Fraud Management & Cybercrime,
Social Engineering
Malware Dissemination Tied to FileFix Campaign Targeting Facebook Users
A new social engineering operation, dubbed FileFix, has emerged, employing sophisticated techniques to persuade users into downloading malware, disguising the act as an effort to address wrongful suspensions of their Facebook accounts.
This technique is a variant of the ClickFix attack, a method that has gained traction over the past year, whereby users are manipulated into executing malicious code under the pretense of fixing a technical issue. A hacker known as “mr. d0x” revealed an alternative approach in June, shifting the manipulation focus to the widely recognized Windows File Explorer interface.
According to researchers from backup and recovery firm Acronis, this newly identified FileFix campaign represents a “rare in-the-wild example” of advanced social engineering tactics. The perpetrators have invested considerable effort into crafting a more sophisticated approach than the traditional ClickFix methods.
Victims are typically ensnared through phishing emails containing a link that directs them to a fraudulent message purportedly from “Meta Help Support.” This message warns users of an impending suspension of their Facebook accounts, unless they take steps to file an appeal.

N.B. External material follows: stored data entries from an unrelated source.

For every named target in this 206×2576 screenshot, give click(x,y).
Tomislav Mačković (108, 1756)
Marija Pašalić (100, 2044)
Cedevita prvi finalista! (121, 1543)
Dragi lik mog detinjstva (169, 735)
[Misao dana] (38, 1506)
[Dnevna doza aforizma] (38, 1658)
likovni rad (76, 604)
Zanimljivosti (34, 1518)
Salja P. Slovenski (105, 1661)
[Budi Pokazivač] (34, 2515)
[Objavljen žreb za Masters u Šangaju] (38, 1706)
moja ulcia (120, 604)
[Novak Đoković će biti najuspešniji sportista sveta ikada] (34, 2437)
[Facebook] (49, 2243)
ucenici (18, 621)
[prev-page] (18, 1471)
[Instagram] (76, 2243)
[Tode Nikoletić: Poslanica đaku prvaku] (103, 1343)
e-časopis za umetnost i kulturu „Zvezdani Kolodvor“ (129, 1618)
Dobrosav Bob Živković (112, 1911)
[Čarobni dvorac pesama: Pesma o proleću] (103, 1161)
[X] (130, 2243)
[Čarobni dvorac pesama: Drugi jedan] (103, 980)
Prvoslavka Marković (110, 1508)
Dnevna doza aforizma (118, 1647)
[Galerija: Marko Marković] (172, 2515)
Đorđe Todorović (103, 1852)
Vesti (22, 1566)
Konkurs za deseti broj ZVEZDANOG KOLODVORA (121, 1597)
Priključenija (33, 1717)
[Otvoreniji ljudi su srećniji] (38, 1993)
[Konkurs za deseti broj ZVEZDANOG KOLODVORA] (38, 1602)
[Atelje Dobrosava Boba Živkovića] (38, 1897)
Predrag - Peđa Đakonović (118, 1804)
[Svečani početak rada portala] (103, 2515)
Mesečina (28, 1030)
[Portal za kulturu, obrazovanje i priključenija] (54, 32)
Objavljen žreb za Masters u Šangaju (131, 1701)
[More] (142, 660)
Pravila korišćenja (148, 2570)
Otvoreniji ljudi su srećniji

The linked site instructs the user to open File Explorer to access a purported PDF shared by Facebook. However, the “File Explorer” they attempt to open is actually a file upload interface, into which they are led to paste a malicious command disguised within an innocuous file path.
Upon proceeding, victims receive a notification stating that “No file is found,” and are prompted to “Please complete the steps.” While this occurs, a harmful PowerShell script is executing in the background. Notably, the script’s initial action involves downloading an image that encodes a hidden payload, which is subsequently parsed to extract and execute malicious code.
This initial stage decrypts and decompresses various payloads, which may include DLL and executable files, often run through conhost.exe before erasing their traces. The campaign launches a loader developed in Go, which conducts sandbox checks to evade detection, encrypts strings to hinder analysis, and ultimately delivers StealC, an info-stealer adept at harvesting credentials from browsers, cryptocurrency wallets, messaging applications, and cloud-based services.
StealC ranks among the most prominent info-stealers featured in dark web forums, alongside others such as Lumma and RedLine. This variant exhibits rapid evolution, showcasing improved command-and-control capabilities and advanced data-exfiltration features.
The campaign has translated its phishing mechanisms into multiple languages, demonstrating a flexible approach. Indicators of compromise suggest that this activity has a global reach, with connections to the United States, Germany, China, among other nations, indicating an opportunistic rather than a targeted approach toward victims.